You create an Active Directory site named BranchOfficeSite.
You deploy a domain controller in the branch office, and then add the domain controller to
the BranchOfficeSite site.
You discover that users in the branch office are randomly authenticated by either the domain
controller in the branch office or the domain controllers in the main office.
You need to ensure that the users in the branch office always attempt to authenticate to the
domain controller in the branch office first.
What should you do?
A.
Create organizational units (OUs).
B.
Create Active Directory subnet objects.
C.
Modify the slow link detection threshold.
D.
Modify the Location attribute of the computer objects.
Explanation:
http://technet.microsoft.com/en-us/library/cc754697.aspx
Understanding Sites, Subnets, and Site Links
Sites overviewSites in AD DS represent the physical structure, or topology, of your network. AD DS uses
network topology information, which is stored in the directory as site, subnet, and site link
objects, to build the most efficient replication topology. The replication topology itself
consists of the set of connection objects that enable inbound replication from a source
domain controller to the destination domain controller that stores the connection object. The
Knowledge Consistency Checker (KCC) creates these connection objects automatically on
each domain controller.
..
Associating sites and subnets
A subnet object in AD DS groups neighboring computers in much the same way that postal
codes group neighboring postal addresses. By associating a site with one or more subnets,
you assign a set of IP addresses to the site.
Note
The term “subnet” in AD DS does not have the strict networking definition of the set of all
addresses behind a single router.
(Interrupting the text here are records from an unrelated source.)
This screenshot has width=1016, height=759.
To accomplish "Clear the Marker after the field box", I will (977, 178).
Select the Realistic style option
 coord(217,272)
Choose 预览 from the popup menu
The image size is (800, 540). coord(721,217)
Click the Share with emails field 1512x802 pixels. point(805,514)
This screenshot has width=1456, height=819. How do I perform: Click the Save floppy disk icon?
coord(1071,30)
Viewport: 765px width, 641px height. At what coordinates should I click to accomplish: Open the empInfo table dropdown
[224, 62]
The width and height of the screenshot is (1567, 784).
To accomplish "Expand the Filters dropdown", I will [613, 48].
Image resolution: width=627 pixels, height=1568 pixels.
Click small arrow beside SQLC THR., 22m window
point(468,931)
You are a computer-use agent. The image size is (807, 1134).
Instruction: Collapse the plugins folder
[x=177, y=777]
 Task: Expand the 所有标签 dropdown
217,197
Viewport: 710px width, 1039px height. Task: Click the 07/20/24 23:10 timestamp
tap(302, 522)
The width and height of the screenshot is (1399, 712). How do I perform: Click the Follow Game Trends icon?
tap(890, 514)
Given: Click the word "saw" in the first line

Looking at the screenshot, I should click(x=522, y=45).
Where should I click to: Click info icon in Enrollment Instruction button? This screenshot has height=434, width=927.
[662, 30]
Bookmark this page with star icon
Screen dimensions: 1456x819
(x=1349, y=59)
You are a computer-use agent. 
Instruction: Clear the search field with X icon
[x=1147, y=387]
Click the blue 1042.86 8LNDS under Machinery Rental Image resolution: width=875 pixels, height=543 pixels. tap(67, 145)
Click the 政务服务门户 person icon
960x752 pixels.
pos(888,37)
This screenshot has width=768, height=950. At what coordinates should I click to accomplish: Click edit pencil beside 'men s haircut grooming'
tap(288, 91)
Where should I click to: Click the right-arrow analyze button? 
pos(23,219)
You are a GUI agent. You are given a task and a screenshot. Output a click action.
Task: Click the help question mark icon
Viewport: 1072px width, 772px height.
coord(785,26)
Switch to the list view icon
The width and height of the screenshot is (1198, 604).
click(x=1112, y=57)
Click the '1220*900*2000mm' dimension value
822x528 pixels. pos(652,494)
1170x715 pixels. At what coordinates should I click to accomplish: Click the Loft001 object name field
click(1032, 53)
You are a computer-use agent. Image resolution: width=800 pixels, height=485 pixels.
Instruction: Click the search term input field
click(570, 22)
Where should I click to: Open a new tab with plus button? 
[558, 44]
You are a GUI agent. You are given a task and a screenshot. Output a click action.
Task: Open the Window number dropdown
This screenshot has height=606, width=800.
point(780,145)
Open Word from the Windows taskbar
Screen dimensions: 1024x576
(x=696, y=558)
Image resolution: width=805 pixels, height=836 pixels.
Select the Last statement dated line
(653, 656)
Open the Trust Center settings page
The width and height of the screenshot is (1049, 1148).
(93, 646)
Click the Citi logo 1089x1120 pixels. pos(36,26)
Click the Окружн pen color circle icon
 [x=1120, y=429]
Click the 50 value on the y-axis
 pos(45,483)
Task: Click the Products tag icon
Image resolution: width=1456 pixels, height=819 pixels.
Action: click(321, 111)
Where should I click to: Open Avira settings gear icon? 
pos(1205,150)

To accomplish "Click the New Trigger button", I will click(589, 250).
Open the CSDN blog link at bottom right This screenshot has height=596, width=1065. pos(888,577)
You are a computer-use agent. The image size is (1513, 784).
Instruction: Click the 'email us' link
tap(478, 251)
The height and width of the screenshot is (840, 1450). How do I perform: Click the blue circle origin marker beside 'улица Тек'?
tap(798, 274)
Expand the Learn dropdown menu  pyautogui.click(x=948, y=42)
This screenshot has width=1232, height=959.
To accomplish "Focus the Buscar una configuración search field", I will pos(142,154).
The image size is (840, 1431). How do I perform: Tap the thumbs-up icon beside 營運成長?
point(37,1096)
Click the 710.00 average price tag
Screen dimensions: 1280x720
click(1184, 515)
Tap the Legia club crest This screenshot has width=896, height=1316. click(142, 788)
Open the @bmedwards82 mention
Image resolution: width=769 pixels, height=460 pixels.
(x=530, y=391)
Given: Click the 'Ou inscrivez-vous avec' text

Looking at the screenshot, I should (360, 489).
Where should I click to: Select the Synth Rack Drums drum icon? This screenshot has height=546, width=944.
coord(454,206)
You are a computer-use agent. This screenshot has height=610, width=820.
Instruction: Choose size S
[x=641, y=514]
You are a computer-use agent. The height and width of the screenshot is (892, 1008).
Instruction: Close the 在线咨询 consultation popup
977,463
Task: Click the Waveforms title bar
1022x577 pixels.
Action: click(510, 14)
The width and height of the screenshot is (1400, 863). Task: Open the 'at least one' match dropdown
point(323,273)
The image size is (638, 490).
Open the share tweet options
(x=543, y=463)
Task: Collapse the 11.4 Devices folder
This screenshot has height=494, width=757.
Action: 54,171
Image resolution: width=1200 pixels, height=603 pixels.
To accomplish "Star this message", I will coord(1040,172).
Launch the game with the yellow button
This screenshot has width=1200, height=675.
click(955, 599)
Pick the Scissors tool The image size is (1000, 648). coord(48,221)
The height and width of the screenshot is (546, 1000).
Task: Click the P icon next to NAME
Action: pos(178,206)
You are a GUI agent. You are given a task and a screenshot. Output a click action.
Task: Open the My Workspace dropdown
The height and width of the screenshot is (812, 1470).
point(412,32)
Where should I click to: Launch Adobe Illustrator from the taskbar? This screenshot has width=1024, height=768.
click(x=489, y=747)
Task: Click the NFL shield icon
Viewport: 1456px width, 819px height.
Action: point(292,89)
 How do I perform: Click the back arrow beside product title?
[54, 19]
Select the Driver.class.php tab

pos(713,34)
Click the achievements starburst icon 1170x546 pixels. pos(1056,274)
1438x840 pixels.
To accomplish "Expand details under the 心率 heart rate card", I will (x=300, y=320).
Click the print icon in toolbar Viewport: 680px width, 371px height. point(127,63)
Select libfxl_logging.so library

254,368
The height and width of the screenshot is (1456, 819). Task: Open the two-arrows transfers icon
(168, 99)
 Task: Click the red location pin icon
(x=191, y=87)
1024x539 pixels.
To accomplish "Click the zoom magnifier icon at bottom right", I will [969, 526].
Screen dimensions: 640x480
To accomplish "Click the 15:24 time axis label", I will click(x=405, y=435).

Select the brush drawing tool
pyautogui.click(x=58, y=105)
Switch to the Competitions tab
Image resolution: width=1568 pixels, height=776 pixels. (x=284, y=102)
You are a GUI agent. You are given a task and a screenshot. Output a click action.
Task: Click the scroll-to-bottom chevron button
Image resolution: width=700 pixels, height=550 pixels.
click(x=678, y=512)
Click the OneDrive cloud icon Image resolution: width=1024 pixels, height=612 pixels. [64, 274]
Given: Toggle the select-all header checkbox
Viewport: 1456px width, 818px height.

The only requirement for an AD DS subnet is that the
address prefix conforms to the IP version 4 (IPv4) or IP version 6 (IPv6) format.
When you add the Active Directory Domain Services server role to create the first domain
controller in a forest, a default site (Default-First-Site-Name) is created in AD DS. As long as
this site is the only site in the directory, all domain controllers that you add to the forest are
assigned to this site. However, if your forest will have multiple sites, you must create subnets
that assign IP addresses to Default-First-Site-Name as well as to all additional sites.
..
Locating domain controllers by site
Domain controllers register service (SRV) resource records in Domain Name System (DNS)
that identify their site names. Domain controllers also register host (A) resource records in
DNS that identify their IP addresses. When a client requests a domain controller, it provides
its site name to DNS. DNS uses the site name to locate a domain controller in that site (or in
the next closest site to the client). DNS then provides the IP address of the domain controller
to the client for the purpose of connecting to the domain controller. For this reason, it is
important to ensure that the IP address that you assign to a domain controller maps to a
subnet that is associated with the site of the respective server object. Otherwise, when a
client requests a domain controller, the IP address that is returned might be the IP address
of a domain controller in a distant site. When a client connects to a distant site, the result can
be slow performance and unnecessary traffic on expensive WAN links.